Destined from the get-go to be a top people’s suburb, Eaglemont remains tightly held after 100 years. And buyers intent on bulldozing and rebuilding can pay $2 million plus to get a site foothold.
With the sub-neighbourhoods laid out in 1914 by one of the best urban designers ever to work in Australia, the top addresses have Heidelberg School-defined outlooks and small private parklands behind their back boundaries.
Before he tackled the masterplanning of Canberra, Walter Burley Griffin planned the curving roads of the Mount Eagle estate high on Melbourne’s highest urban hill, and later and lower down the slope, the Glenard Estate that skirts the still-bucolic Yarra Flats parklands.
In the suburb he called “the perfect place for the ideal plan”, only those who agreed to pay £500 to build their houses could buy land.
In one of the many anomalies of a place of such provenance, Griffin and wife Marion Mahoney built themselves a very tiny house there.
Pholiota, “the mushroom house” that Mahoney said was “the cheapest, most perfect house ever built” still exists as a single, square room with six metre long walls within a much extended home on Glenard Drive.
Today, Glenard Drive is replete with a pricey variety of housing that Nelson Alexander agent James Labiris says is on the top people’s hit list.
20 Glenard Drive, a four bedroom home on 1176 square metres, is due for auction on Saturday.

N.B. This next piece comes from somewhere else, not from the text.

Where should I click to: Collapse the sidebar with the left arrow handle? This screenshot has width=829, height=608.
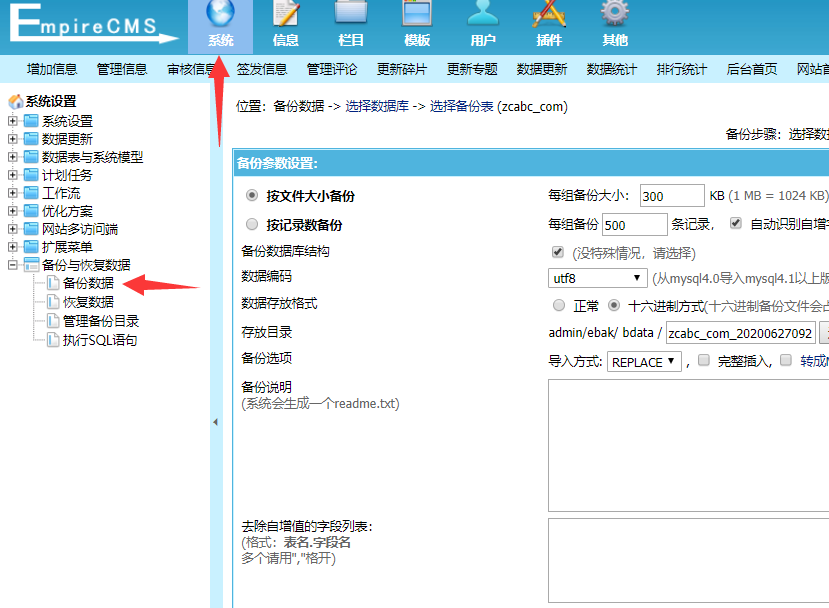[215, 423]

Quoted by Labiris and co-agent Liz Walker in the $1.85-$2.12 million range, the property with uninterrupted views over the Yarra Flats could go for much more. In the past six years, only six sales have occurred in Glenard Drive, so well ahead of sale day “good interest” is reported.
And why not? Eaglemont is a place you go to, not through which has preserved a rare atmosphere. “You could be in country Australia. Every time we’ve had an open (at Glenard Drive)”, Latiris says, “people have been amazed to see horses and kangaroos grazing together.
“Only 15 kilometres from the CBD, it’s surreal to see such things through the kitchen window!”
The highest sales have historically topped $4 million, usually for properties at the top of the hill. There isn’t anything in that ballpark now, a situation exacerbated by what Miles Real Estate agent John Levingston says is the 17 year average stay of Eaglemont residents compared to the six to seven year suburban mean.
Levingston is selling a four bedroom house at 76 Castle Street that even on 730 square metres is being quoted in the $1.6-$1.7 million range.
From the get go, Eaglemont was a place where the top architects counted themselves lucky to work. The list includes Burley Griffin, of course, Harold Desbrowe Annear and Robin Boyd.
Today, the sign boards of some of Melbourne’s top contemporary practises are dotted around the streets, confirming that the new generation of architects is actively extending, renovating or building new houses that, according to James Labiris, are starting to show up with price tags “with no ceiling”.